Throughout the COVID-19 pandemic, many consumers relied on credit to see them through. NerdWallet’s annual look at credit card and other forms of household debt reveals that overall debt and loans for housing, cars and education increased between June 2021 and June 2022.
But nearly a quarter of Americans lack the ability to access credit, compounding the financial pain of lost jobs, reduced wages and rising prices. According to financial services firm Morning Consult, around one in four American adults rely on high-fee alternative financial systems such as money orders, payday lenders and check cashing services. Ten percent of U.S. adults do not have checking or savings accounts at all.
For these consumers, getting a loan or a credit card is difficult if not impossible. To address the disparity, lenders are turning to machine learning tools that can bring together a range of data including paychecks, employment history, age, financial behavior and social safety nets. With a more holistic and balanced picture of creditworthiness, lenders can make financial products inclusive of more consumers.
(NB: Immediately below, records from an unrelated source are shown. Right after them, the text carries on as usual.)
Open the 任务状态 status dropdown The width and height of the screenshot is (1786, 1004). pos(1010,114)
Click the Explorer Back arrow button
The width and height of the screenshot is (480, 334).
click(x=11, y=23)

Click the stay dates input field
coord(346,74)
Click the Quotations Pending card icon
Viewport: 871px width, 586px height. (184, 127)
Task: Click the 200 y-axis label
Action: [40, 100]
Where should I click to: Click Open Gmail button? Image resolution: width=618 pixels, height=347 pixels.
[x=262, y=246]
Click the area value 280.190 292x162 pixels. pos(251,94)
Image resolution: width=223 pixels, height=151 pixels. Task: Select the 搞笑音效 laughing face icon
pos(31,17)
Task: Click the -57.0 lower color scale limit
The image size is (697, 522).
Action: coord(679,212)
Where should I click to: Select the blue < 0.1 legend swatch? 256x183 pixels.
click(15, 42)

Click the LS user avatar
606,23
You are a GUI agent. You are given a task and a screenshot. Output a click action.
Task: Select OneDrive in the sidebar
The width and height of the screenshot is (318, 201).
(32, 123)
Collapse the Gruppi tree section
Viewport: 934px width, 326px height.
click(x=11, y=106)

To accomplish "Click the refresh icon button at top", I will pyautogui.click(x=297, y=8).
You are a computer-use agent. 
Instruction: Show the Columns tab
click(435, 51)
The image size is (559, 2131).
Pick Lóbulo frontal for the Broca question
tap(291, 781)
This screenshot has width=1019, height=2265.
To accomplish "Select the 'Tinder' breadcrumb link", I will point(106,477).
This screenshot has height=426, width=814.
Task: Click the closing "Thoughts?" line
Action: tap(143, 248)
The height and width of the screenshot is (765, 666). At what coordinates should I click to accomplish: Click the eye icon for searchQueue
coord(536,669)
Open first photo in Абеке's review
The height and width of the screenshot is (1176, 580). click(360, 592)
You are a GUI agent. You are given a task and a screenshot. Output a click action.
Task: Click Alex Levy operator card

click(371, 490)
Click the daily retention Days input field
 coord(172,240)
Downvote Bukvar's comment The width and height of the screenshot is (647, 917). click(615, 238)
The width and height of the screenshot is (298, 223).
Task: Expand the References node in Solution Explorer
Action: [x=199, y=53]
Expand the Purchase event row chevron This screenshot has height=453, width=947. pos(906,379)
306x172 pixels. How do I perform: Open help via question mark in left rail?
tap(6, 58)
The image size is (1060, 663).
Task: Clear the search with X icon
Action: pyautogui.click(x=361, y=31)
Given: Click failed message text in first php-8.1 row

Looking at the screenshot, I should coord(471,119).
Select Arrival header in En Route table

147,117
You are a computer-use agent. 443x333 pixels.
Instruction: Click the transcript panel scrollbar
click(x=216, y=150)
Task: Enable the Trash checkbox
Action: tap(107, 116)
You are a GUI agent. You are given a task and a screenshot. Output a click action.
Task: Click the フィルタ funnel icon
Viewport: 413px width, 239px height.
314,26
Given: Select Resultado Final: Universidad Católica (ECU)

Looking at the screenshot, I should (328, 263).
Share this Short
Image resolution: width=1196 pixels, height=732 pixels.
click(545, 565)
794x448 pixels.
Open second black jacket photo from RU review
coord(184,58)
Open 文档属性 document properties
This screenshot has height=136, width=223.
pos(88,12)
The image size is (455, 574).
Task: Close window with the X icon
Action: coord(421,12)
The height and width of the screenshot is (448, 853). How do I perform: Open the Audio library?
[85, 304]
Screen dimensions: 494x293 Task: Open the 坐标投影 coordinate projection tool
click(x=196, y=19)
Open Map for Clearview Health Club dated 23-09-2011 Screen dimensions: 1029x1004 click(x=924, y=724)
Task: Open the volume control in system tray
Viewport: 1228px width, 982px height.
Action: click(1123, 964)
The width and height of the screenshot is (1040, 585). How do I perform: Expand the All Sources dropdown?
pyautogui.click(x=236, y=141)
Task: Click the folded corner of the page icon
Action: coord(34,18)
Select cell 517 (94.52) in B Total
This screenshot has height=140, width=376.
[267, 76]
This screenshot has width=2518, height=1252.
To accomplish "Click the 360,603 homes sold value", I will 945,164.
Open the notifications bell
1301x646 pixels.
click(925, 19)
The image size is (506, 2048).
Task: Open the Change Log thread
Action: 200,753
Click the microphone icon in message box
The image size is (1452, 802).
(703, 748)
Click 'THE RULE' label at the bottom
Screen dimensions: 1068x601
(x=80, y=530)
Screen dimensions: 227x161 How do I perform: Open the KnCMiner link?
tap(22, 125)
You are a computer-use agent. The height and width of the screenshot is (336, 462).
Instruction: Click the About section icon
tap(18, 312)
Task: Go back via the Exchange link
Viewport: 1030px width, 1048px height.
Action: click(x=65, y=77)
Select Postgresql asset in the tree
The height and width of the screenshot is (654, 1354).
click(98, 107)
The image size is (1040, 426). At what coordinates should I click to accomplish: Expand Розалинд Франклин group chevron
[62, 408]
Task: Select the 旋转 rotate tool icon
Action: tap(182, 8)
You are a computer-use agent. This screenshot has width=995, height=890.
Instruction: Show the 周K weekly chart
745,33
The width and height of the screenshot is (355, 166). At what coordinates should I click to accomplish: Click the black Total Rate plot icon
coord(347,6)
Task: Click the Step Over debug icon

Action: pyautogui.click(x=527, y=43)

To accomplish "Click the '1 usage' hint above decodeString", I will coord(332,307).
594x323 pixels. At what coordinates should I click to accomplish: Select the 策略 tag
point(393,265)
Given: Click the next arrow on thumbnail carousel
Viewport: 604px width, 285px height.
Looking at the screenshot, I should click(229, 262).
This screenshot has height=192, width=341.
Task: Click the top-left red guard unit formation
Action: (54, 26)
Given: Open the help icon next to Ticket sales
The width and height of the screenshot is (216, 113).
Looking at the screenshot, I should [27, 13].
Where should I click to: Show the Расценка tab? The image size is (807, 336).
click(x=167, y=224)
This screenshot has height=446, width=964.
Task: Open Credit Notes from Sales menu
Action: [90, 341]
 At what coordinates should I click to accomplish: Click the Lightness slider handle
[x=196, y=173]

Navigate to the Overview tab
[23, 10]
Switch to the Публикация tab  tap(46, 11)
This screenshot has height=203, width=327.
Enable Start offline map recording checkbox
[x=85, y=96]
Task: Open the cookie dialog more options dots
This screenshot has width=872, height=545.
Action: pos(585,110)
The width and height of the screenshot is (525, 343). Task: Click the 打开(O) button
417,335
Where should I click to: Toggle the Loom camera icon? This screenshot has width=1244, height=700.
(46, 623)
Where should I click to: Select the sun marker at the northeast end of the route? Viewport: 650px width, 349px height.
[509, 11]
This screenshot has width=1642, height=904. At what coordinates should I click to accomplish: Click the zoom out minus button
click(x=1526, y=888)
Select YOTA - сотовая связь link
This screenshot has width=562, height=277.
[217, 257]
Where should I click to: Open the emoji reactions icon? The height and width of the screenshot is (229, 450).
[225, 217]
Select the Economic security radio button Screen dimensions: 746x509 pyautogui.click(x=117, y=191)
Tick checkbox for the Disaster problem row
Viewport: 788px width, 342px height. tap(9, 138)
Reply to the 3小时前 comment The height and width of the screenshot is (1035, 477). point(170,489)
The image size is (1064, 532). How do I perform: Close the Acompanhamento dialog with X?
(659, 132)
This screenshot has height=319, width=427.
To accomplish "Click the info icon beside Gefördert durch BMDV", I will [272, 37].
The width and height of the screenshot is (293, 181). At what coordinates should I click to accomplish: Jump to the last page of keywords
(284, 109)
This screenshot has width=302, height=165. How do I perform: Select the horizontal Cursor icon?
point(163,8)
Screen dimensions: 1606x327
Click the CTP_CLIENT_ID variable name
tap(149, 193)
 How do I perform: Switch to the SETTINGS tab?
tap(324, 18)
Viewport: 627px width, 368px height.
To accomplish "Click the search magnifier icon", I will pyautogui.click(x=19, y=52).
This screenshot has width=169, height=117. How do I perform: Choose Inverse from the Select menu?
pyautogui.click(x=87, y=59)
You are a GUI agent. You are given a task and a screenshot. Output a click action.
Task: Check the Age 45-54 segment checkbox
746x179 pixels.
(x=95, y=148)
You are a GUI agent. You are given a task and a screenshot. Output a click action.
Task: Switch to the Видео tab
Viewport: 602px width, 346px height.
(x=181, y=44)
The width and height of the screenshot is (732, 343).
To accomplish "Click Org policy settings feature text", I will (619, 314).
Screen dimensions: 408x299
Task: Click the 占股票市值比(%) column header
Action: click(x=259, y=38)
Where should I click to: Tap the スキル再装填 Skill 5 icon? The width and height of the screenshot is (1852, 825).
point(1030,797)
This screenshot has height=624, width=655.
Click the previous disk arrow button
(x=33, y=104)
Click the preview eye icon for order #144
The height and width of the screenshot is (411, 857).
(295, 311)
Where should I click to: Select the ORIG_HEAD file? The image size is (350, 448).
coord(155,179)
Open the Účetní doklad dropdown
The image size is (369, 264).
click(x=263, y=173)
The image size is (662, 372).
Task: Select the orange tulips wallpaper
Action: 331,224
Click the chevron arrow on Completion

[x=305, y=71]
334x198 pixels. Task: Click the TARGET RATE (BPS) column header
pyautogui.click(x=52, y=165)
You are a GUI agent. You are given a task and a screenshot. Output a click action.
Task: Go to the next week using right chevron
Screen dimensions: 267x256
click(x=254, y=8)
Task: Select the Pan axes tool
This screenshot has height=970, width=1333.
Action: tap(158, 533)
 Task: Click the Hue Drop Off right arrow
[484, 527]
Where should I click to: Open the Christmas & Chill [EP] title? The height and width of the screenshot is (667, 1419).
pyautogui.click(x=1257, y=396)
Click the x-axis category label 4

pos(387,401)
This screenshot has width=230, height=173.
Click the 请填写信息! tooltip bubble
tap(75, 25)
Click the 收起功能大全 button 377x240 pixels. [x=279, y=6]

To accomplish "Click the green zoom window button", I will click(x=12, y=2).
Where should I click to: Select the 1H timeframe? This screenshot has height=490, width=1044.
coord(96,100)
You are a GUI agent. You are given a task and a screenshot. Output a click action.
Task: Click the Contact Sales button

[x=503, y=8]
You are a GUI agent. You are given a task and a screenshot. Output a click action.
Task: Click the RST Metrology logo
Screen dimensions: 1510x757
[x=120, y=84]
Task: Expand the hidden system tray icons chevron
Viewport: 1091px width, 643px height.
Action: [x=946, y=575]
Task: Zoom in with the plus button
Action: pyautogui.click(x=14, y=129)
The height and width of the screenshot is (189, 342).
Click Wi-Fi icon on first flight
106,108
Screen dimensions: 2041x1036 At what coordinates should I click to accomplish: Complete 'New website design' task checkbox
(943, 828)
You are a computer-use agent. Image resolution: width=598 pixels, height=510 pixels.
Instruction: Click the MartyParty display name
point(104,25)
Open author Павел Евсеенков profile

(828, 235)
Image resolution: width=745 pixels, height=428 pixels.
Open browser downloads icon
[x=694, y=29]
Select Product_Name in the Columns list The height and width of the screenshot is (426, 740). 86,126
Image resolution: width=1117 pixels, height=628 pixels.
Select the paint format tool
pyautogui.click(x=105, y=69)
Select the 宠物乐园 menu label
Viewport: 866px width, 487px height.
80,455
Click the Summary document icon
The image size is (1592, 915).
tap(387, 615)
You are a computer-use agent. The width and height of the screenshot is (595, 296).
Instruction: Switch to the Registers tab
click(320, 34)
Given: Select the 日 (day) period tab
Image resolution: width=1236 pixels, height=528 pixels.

Jundong Li, University of Virginia assistant professor of electrical and computer engineering, computer science and data science, is working with a research team at J.P. Morgan Chase to explain how the firm’s machine learning models reach a decision on an applicant’s credit-worthiness. Li earned small grants from the company’s AI Faculty Research Awards Program in 2021 and 2022 to develop interpretation tools that can help ensure algorithms treat people fairly.
Moody’s affirms that machine learning methods are more accurate than standard statistical approaches because they use a broader set of variables and can find indirect relationships between a consumer’s financial picture and default risk. On the other hand, machine learning models remain a “black box” and the results they generate can be difficult to interpret.
“We want to give Chase’s AI research team a useful tool to trace back and audit the machine learning model’s reasoning process,” Li said. “Financial companies and their stakeholders really want to understand why a model assesses applications as risky or safe.”
The J.P. Morgan Chase grants move Li toward that goal by providing synthetic data derived from real-world scenarios. “It’s a win-win,” Li said. “They can test new algorithms and we can see the impact of our developed solutions.”
Li’s 2021 grant award focuses on the usability, interpretability and fairness of causal effects learning from data in financial applications. To assist in this effort, Li turned to Jing Ma, a Ph.D. student of computer science, who works with Li and Aidong Zhang, William Wulf Faculty Fellow and professor of computer science, biomedical engineering and data science.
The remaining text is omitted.